Heinz
Drews
Hamburg, den 25. Januar
2010
Trittauer Amtsweg 42
22179 Hamburg
Seine Heiligkeit Papst Benedikt XVI.
Palazzo Apostolico
00102 Vatikan
Verehrte Heiligkeit Papst Benedikt XVI.
Am 2. Januar 2010 habe ich ein Schreiben an die
Apostolische Nuntiatur in Berlin gerichtet, das ich zu Ihrer Information
mit dem Antwortschreiben vom 7. Januar 2010 als Ablichtung beigefügt
habe.
Zum besseren Verständnis
der Hintergründe erlaube ich mir aus theologischer Sicht, einiges aus
meiner Biographie anzuführen, verknüpft mit einigen leidvollen
Erfahrungen.
Als Sie am Tage der
Papstwahl auf dem Balkon des Petersdomes erschienen, war ich innerlich
ergriffen. Ich habe mit Ihrer Wahl zum Oberhaupt der katholischen
Christenheit Hoffnungen verbunden, die ich immer noch hege.
Ihrem Namensvorgänger im
Amt, Papst Benedikt XV., war während des Ersten Weltkrieges die Aufgabe
zugefallen, zwischen den Kriegführenden Parteien zu vermitteln, Dieser
Vermittlungsversuch ist bekanntlich gescheitert. Deutschlands
Kriegsgegner sahen keine Veranlassung zu irgendeinem Entgegenkommen. Die
alliierten Kriegsgegner Deutschlands wollten ihre Maximalforderungen
durchsetzen, wie zuvor die Mittelmächte auch, als noch für sie die
Aussicht bestand, den Krieg zu gewinnen. Diese Politik ist die
eigentliche Ursache für das größte Unheil der europäischen Geschichte im
vorigen Jahrhundert.

_Aufgabenteile_
a) Schreib die Zeilen unten unverändert ab, vom Anfang der Zeilen bis einschließlich der Zeile mit „Phone (35, 2267)“.
b) Nimm den Brief an Papst Benedikt XVI. wieder auf und führe ihn nach seinem letzten Satz weiter.

_Daten zur Aufgabe_
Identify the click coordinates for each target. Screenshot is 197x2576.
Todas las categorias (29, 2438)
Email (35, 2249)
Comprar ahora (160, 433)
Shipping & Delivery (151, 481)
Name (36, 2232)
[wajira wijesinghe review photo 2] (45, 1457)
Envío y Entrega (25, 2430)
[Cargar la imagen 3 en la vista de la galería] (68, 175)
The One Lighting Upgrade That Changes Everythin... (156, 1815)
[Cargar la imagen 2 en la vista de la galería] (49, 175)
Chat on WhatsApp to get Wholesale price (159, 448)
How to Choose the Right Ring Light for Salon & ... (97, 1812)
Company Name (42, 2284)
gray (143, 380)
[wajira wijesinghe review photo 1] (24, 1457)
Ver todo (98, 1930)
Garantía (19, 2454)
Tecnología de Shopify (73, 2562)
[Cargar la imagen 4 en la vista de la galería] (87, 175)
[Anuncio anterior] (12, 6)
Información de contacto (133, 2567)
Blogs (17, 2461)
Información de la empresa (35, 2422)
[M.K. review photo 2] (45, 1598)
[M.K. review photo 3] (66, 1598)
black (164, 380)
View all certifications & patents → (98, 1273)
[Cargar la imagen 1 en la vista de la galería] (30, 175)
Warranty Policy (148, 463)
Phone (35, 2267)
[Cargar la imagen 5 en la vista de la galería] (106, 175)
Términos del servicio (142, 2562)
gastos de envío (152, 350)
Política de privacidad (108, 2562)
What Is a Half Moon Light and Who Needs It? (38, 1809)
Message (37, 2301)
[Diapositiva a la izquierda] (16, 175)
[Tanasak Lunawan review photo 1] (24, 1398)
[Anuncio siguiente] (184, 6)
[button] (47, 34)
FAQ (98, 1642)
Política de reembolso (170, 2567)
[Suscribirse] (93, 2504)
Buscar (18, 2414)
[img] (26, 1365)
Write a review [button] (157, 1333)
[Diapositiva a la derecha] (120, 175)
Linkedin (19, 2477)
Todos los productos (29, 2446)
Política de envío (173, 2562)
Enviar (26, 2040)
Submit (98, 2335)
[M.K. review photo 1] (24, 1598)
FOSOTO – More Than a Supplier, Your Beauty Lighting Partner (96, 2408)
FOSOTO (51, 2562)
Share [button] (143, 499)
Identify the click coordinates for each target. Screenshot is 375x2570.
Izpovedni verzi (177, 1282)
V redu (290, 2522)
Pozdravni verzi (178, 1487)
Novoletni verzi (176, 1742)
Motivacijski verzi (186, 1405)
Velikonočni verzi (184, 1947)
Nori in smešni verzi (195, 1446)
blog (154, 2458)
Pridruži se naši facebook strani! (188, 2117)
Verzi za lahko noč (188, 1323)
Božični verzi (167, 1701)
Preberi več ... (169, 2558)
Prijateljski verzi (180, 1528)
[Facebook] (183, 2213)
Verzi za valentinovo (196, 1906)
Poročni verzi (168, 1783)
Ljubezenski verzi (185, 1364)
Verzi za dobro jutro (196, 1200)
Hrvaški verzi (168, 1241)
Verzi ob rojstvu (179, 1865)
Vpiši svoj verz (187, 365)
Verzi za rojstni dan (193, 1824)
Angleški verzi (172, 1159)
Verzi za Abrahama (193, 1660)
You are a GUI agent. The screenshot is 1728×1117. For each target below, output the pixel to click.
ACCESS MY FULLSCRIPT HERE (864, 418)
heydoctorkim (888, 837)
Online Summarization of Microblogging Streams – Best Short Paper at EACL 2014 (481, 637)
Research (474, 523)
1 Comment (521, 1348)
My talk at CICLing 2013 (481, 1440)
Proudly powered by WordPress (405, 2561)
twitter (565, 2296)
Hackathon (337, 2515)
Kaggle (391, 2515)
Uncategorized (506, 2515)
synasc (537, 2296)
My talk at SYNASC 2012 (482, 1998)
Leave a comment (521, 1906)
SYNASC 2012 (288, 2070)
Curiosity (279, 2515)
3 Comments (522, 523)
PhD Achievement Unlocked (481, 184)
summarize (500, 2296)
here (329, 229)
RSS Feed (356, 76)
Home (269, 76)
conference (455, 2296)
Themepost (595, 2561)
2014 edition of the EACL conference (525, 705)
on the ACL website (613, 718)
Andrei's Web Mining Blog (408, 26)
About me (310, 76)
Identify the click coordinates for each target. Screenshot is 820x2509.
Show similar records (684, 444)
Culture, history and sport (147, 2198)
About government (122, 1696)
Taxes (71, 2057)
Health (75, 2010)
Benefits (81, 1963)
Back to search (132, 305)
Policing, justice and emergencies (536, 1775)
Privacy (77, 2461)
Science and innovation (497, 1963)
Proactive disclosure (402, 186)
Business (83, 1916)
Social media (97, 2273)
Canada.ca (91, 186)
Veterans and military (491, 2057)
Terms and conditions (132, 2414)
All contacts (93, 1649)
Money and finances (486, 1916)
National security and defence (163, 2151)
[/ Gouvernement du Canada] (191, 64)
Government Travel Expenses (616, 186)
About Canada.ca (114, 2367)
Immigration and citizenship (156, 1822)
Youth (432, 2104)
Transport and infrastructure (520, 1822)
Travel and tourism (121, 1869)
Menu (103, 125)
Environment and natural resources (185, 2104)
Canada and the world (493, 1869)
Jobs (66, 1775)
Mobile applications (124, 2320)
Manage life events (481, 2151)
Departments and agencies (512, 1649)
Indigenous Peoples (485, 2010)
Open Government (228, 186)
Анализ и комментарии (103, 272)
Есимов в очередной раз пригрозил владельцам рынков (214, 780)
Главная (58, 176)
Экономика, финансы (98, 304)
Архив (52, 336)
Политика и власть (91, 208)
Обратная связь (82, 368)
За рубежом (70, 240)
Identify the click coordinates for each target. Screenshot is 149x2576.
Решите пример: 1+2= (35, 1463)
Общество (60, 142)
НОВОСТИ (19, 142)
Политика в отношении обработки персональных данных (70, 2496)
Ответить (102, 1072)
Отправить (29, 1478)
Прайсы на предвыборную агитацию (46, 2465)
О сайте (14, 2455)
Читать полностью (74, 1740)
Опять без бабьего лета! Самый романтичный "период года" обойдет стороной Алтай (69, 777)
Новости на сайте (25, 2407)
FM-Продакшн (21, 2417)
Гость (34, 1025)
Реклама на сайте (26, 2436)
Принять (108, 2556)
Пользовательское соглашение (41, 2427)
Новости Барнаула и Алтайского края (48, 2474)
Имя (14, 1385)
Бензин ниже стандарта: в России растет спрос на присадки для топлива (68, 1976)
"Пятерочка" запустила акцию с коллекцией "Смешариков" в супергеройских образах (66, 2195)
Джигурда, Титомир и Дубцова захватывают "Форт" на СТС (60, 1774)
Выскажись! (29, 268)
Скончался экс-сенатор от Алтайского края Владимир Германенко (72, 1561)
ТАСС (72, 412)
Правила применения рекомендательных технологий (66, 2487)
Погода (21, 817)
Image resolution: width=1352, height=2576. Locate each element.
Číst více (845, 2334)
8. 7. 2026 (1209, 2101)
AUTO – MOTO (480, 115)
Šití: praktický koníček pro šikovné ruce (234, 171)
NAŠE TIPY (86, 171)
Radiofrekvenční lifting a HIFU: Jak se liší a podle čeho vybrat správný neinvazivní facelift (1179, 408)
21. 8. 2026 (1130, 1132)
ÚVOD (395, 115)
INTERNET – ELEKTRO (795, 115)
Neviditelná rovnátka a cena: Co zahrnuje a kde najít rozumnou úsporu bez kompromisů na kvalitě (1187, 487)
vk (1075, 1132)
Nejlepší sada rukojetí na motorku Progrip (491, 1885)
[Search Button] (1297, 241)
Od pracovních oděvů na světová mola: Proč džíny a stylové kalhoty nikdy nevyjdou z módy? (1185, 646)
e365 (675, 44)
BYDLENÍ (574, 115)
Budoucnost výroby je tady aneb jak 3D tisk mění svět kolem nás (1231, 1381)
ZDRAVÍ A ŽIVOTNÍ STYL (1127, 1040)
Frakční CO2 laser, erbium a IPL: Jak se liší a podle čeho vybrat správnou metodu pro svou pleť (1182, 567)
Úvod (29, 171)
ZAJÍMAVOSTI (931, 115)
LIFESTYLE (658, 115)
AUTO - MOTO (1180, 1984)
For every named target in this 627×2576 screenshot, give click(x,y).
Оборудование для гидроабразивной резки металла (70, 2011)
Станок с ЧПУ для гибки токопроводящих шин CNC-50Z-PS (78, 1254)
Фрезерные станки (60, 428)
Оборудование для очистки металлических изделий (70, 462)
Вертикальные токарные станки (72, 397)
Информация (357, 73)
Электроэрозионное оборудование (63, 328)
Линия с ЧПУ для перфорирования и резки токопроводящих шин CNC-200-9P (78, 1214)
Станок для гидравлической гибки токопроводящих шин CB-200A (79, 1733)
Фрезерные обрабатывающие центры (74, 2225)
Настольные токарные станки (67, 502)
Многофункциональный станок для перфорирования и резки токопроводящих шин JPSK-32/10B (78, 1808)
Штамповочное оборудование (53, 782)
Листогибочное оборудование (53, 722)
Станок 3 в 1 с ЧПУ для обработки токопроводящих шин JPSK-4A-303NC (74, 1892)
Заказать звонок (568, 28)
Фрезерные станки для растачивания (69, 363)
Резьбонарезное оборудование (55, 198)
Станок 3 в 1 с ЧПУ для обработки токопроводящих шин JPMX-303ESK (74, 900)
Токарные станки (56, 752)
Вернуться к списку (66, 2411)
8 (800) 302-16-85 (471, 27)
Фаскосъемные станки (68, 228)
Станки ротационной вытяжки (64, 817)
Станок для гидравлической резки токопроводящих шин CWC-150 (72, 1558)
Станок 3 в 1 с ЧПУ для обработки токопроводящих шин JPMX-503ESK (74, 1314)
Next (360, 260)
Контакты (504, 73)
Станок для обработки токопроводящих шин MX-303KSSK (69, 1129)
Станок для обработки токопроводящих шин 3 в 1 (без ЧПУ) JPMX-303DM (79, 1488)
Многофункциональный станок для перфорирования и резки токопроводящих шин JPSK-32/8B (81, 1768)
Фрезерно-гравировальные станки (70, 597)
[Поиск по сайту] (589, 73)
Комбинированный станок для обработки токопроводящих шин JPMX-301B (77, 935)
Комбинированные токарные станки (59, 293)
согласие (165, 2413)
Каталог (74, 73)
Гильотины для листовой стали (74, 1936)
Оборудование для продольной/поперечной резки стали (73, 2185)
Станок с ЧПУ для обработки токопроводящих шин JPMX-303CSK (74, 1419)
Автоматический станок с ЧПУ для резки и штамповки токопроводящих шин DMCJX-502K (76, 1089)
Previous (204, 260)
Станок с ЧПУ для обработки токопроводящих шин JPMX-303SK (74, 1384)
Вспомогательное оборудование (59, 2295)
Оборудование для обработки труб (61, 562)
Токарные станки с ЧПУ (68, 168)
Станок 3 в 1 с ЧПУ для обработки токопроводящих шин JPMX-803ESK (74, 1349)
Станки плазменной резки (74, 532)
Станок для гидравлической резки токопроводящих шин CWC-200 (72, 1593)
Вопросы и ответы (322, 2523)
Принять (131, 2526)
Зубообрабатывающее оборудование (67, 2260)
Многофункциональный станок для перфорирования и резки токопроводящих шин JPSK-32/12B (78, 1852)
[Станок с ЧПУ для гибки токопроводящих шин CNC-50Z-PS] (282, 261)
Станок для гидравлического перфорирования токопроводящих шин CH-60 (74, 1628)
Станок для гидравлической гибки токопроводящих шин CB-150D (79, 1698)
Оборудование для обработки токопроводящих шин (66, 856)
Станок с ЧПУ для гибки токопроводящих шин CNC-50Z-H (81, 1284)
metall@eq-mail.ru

_Ergebnisse_
a)
Identify the click coordinates for each target. Screenshot is 197x2576.
Todas las categorias (29, 2438)
Email (35, 2249)
Comprar ahora (160, 433)
Shipping & Delivery (151, 481)
Name (36, 2232)
[wajira wijesinghe review photo 2] (45, 1457)
Envío y Entrega (25, 2430)
[Cargar la imagen 3 en la vista de la galería] (68, 175)
The One Lighting Upgrade That Changes Everythin... (156, 1815)
[Cargar la imagen 2 en la vista de la galería] (49, 175)
Chat on WhatsApp to get Wholesale price (159, 448)
How to Choose the Right Ring Light for Salon & ... (97, 1812)
Company Name (42, 2284)
gray (143, 380)
[wajira wijesinghe review photo 1] (24, 1457)
Ver todo (98, 1930)
Garantía (19, 2454)
Tecnología de Shopify (73, 2562)
[Cargar la imagen 4 en la vista de la galería] (87, 175)
[Anuncio anterior] (12, 6)
Información de contacto (133, 2567)
Blogs (17, 2461)
Información de la empresa (35, 2422)
[M.K. review photo 2] (45, 1598)
[M.K. review photo 3] (66, 1598)
black (164, 380)
View all certifications & patents → (98, 1273)
[Cargar la imagen 1 en la vista de la galería] (30, 175)
Warranty Policy (148, 463)
Phone (35, 2267)

b)
Der amerikanische
Protestantismus hat in dem Krieg auch eine theologische
Auseinandersetzung gesehen, eine Auseinandersetzung zwischen Luther und
Calvin. Dieser Gegensatz findet seinen Ausdruck in einem Gebet des
amerikanischen Präsidenten, Woodrow Wilson, vor dem amerikanischen
Kongress, das er öffentlich abgehalten hat, um auch damit den Eintritt
der USA in den Ersten Weltkrieg zu begründen.
Die Auswirkungen, die
der amerikanische Protestantismus in der Geschichte gehabt hat, lassen
sich bis in die jüngste Vergangenheit zurück verfolgen.
In den Jahren 1962/63
habe ich in Frankreich eine christliche Missionsschule besucht, die von
amerikanischen protestantischen Kirchen betrieben wurde. Ich wurde
gezwungen diese Schule vorzeitig zu verlassen, weil es zu theologischen,
aber auch zu politischen Differenzen gekommen war.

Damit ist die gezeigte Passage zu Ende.